Occupancy in Diversified Healthcare’s SHOP at the end of December was 72.2%, compared with 83.3% in December 2019 and 75.2% last September. Occupancy dipped again in January to 69.8%.
Average occupancy during the fourth quarter for Five Star declined 3.2% at the communities it owns and operates and 3% at communities it manages on behalf of Diversified Healthcare, compared with the third quarter. As of Dec. 31, occupancy at owned and leased communities was 71.5%, and it was 72.2% at communities it manages on behalf of Diversified Healthcare.

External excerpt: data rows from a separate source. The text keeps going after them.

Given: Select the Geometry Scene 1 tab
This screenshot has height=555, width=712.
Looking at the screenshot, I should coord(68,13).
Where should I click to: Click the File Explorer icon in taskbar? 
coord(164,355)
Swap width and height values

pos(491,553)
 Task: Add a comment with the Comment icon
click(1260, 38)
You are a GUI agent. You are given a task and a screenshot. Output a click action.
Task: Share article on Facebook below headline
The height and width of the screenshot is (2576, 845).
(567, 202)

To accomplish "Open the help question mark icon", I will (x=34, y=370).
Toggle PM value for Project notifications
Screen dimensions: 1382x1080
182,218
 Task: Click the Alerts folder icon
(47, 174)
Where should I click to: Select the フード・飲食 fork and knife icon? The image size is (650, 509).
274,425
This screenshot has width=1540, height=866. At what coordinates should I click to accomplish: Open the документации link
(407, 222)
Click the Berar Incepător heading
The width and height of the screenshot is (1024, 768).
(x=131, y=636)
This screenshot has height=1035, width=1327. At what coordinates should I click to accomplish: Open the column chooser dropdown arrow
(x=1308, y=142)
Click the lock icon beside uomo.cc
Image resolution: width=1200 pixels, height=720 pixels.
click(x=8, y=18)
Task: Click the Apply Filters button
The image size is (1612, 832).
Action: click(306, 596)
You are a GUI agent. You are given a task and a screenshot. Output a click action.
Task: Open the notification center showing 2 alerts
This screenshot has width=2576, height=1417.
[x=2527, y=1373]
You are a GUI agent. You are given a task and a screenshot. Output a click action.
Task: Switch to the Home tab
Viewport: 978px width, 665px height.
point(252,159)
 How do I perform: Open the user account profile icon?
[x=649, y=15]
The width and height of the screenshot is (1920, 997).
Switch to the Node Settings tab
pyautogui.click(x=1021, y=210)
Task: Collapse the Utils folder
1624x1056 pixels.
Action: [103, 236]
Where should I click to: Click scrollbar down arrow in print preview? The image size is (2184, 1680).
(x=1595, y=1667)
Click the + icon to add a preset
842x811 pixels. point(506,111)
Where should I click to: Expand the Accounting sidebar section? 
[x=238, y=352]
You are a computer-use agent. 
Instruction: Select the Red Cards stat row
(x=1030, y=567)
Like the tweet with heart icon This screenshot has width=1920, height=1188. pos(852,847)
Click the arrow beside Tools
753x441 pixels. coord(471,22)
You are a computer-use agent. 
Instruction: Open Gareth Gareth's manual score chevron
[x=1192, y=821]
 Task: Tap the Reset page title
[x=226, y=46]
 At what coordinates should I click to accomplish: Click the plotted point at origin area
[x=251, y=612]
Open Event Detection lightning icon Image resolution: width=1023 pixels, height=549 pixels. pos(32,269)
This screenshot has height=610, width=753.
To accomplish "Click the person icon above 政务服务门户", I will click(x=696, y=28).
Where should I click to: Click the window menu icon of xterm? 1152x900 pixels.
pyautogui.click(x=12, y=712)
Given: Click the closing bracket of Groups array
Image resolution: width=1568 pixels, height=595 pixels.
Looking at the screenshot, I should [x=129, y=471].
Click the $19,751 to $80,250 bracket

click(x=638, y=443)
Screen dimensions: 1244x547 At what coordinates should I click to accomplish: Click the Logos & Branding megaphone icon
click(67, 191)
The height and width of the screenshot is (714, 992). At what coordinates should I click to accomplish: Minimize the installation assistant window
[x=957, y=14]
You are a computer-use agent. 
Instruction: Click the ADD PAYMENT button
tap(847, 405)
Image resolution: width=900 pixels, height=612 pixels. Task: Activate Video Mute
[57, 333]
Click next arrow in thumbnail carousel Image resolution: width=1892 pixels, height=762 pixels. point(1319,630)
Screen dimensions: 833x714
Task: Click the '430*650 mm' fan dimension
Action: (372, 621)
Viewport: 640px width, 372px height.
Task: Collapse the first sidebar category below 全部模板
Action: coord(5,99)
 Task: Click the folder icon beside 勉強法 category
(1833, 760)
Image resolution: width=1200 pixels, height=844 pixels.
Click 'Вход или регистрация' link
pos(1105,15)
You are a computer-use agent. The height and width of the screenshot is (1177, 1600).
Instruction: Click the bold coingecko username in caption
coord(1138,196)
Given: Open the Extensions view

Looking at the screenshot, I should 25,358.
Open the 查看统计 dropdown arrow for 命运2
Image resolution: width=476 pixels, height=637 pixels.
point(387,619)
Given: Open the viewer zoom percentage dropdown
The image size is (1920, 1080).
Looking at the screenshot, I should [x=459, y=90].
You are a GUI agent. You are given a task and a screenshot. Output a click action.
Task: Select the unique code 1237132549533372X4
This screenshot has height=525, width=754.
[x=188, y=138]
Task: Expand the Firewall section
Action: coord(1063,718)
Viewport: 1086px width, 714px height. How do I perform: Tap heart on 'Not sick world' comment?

Five Star Executive Vice President and Chief Operating Officer Margaret Wigglesworth said that the provider expects to see continued deterioration in occupancy through the first quarter. Completion of the vaccination clinics will drive admissions and support occupancy rebounds, however, she added.
Communities in Diversified Healthcare’s portfolio saw an 87% increase in leads over the beginning of the fourth quarter, which is approximately 32% higher than in March 2020, just as the pandemic was becoming prevalent in the United States. Five Star reported that sales leads are 83% higher in 2021 compared with rolling four-week average sales leads at the beginning of the fourth quarter.
“We find this encouraging and believe it is a direct result of our efforts to make the vaccine available in our communities and the growing confidence in our ability to provide an exceptional resident experience,” Potter said.
Francis said she is optimistic that the vaccine rollout, along with slow inventory growth moderated by 2020 construction slowdowns, will drive recovery in senior living communities and in the industry.
“We expect the combination of these factors to result in a favorable supply/demand dynamic and support the senior living industry as vaccine distribution continues and the pandemic wanes, and pent-up demand translates to increased move-ins,” Francis said.
Potter said that 2020 marked an important turnaround in Five Star’s business, as it completed the restructuring of its arrangement with Diversified Healthcare. The restructuring, she said, immediately improved Five Star’s financial position and stability.
Diversified sold several properties in the fourth quarter, including three senior living communities in October for $46 million, one senior living community in November for $3 million, and three senior living communities in December for $11.5 million. The properties were located in California, Mississippi, Nebraska and Wisconsin.
As of Feb. 23, Diversified had four properties under agreements for sale for approximately $95.5 million.
“Much of 2020 and early 2021 has been spent with a focus on the effects of the pandemic and the recent extreme weather events across the United States,” Francis said. “We are cautiously optimistic with the progress that’s been made with vaccinations in our senior living communities and are looking forward to moving out of this difficult chapter and into a more normal world where we can set in place our plans to improve our portfolio and resume DHC’s path to growth and profitability.”
In 2021, Five Star expects to realize $4 million to $6 million in annual cost savings in its senior living segment upon completion of the rollout of initiatives, including a spend analysis to decrease costs and improve efficiencies, leverage scale for operational efficiencies and streamline sourcing opportunities.
The company expects its expansion into new business lines, such as active adult communities, will provide new market opportunities for accelerated growth.